Facilitates rapid, concurrent querying of the Google search engine utilizing multiple specified search terms, incorporating automated defense against verification checks and outputting organized results in JSON structure for downstream consumption.

Author

google-parallel-query-engine logo

jae-jae

MIT License

Quick Info

GitHub GitHub Stars 210
NPM Weekly Downloads 12269
Tools 1
Last Updated 2026-02-19

Tags

automationscrapinggooglebrowser automationautomation websearching scraping
g-search-mcp Logo

Google Parallel Query Engine (GPQE)

An advanced Master Control Program (MCP) server dedicated to high-throughput Google lookups, allowing simultaneous execution across numerous distinct search phrases.

This utility is derived from the original google-search project.

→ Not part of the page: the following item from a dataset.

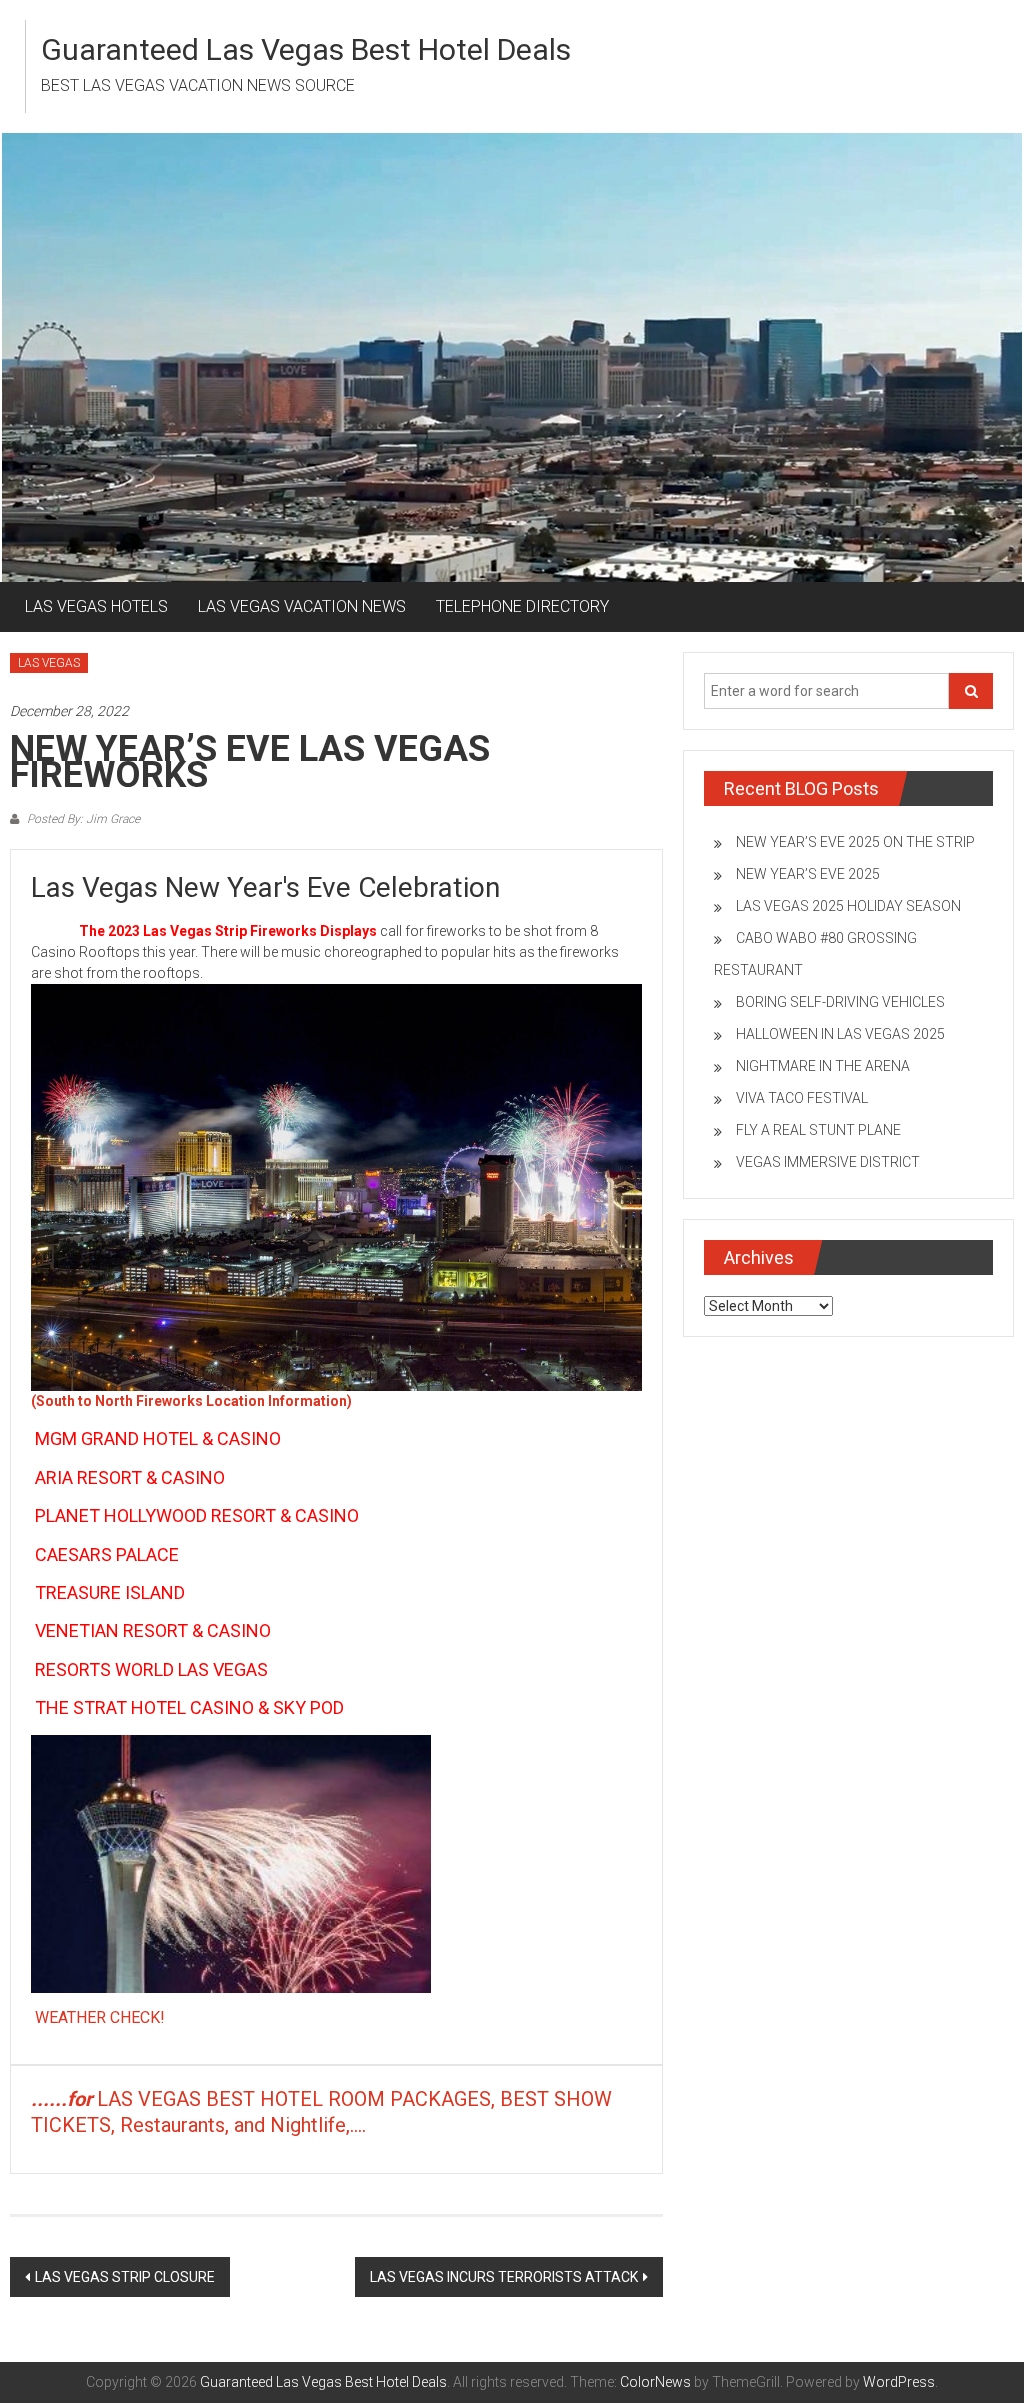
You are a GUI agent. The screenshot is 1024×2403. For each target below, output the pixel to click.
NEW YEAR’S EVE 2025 (808, 874)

🌟 Highly Recommended Companion: OllaMan - For robust management of Ollama AI models.

Key Capabilities

  • Concurrency: Enables simultaneous execution of searches across a range of input keywords against Google, significantly boosting acquisition speed.
  • Browser Efficiency: Leverages a single browser instance to manage numerous concurrent tabs for streamlined parallel fetching.
  • Challenge Mitigation: Smartly identifies and intercepts security prompts (like CAPTCHAs), switching to visible browser mode only when mandatory user interaction for validation is required.
  • User Emulation: Implements patterns mimicking genuine human browsing activities to minimize rate-limiting or blocking by search indexers.
  • Standardized Output: Delivers the gathered search data in a machine-readable JSON format, simplifying subsequent analytical pipelines.
  • Adaptable Settings: Allows fine-tuning of operational parameters, including result counts per query, data retrieval timeouts, and search locale preferences.

Initial Deployment

Execute immediately via npx:

npx -y g-search-mcp

For the first use, ensure the necessary browser automation binaries are installed in your terminal:

npx playwright install chromium

Diagnostic Mode

Invoke with the --debug flag to operate in a visible window mode:

npx -y g-search-mcp --debug

Configuring the MCP Interface

Integrate this server within your Claude Desktop configuration:

MacOS Path: ~/Library/Application Support/Claude/claude_desktop_config.json Windows Path: %APPDATA%/Claude/claude_desktop_config.json

Configuration Snippet:

{
  "mcpServers": {
    "g-search": {
      "command": "npx",
      "args": ["-y", "g-search-mcp"]
    }
  }
}

Available Functionality

  • search - Initiates Google lookups based on an array of input strings, returning structured results.
  • Utilizes the Playwright browser environment for execution.
  • Supports the subsequent configuration arguments:
    • queries: Mandatory array defining the search phrases to process.
    • limit: Maximum records retrieved per query; defaults to 10.
    • timeout: Maximum allowable time (in milliseconds) for page loading; defaults to 60000 (1 minute).
    • noSaveState: Boolean flag to prevent saving browser session data; defaults to false.
    • locale: Specifies the geographical/language setting for search results; defaults to en-US.
    • debug: Overrides command-line settings to force display of the browser interface.

Usage Prompt Example:

Utilize the search utility to investigate "machine learning" and "artificial intelligence" on Google

Expected Output Structure:

{
  "searches": [
    {
      "query": "machine learning",
      "results": [
        {
          "title": "What is Machine Learning? | IBM",
          "link": "https://www.ibm.com/topics/machine-learning",
          "snippet": "Machine learning is a branch of artificial intelligence (AI) and computer science which focuses on the use of data and algorithms to imitate the way that humans learn, gradually improving its accuracy."
        },
        ...
      ]
    },
    {
      "query": "artificial intelligence",
      "results": [
        {
          "title": "What is Artificial Intelligence (AI)? | IBM",
          "link": "https://www.ibm.com/topics/artificial-intelligence",
          "snippet": "Artificial intelligence leverages computers and machines to mimic the problem-solving and decision-making capabilities of the human mind."
        },
        ...
      ]
    }
  ]
}

Operational Guidance

Addressing Specific Site Complexities

Modifying Query Parameters

  • Result Volume Control: To obtain a larger set of findings:

Request the top 20 search results for every input term.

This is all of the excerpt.